Questo tratto della memoria è particolarmente importante per comprendere come l’input, se presentato in contesti significativi, organizzato sistematicamente e rielaborato in relazione con le conoscenze pregresse, risulti particolarmente importante nei processi di apprendimento. Per specificare meglio, non è tanto

 

l’input ricevuto dall’ambiente che risulta fondamentale, quanto le reazioni e interazioni dell’apprendente con tale input (Cardona, 2010: 40).

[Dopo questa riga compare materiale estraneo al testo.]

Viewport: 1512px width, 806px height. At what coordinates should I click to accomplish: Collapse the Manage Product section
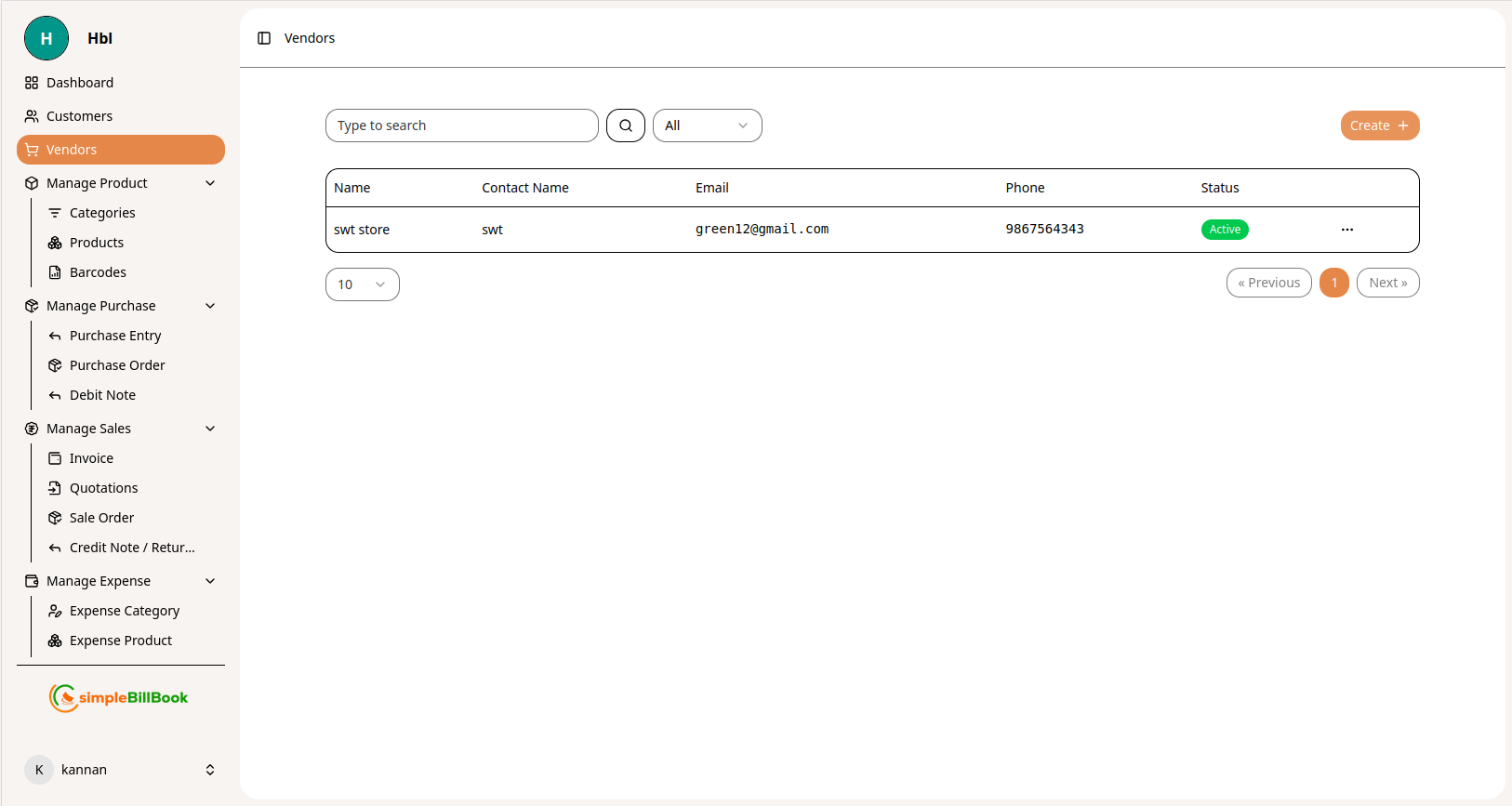pos(210,183)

Nell’insegnamento ad alunni dislessici/disortografici, bisogna tener in particolare considerazione le caratteristiche della memoria. Infatti, il confronto fra le nuove informazioni, gli schemi già posseduti e la costruzione di nuovi schemi avviene già nella memoria a breve termine, che rappresenta l’area di massima criticità nei soggetti dislessici/disortografici. I limiti della memoria a breve termine non consentono di tenere a lungo compresenti le informazioni in arrivo e allo stesso tempo di portare alla luce gran parte di ciò che è presente nella memoria a lungo termine (Calvani, 2012: 65). In questa teoria dell’apprendimento cognitivo è centrale la nozione del carico cognitivo, cioè della quantità di impegno di elaborazione che si produce nella memoria a breve termine (Calvani, 2012: 65). Sono stati individuati diversi tipi di carico cognitivo: estraneo, che riguarda tutte le forme di attività cognitiva che distraggono da ciò che è significativo per realizzare l’apprendimento; intrinseco, che è quello imposto da un determinato compito e che deve essere ridotto attraverso la scomposizione in più compiti o la sequenzializzazione del compito in fasi; infine pertinente, che si riferisce all’impegno cognitivo utile, cioè quello che la mente impiega per apprendere effettivamente (Calvani, 2012: 65-66).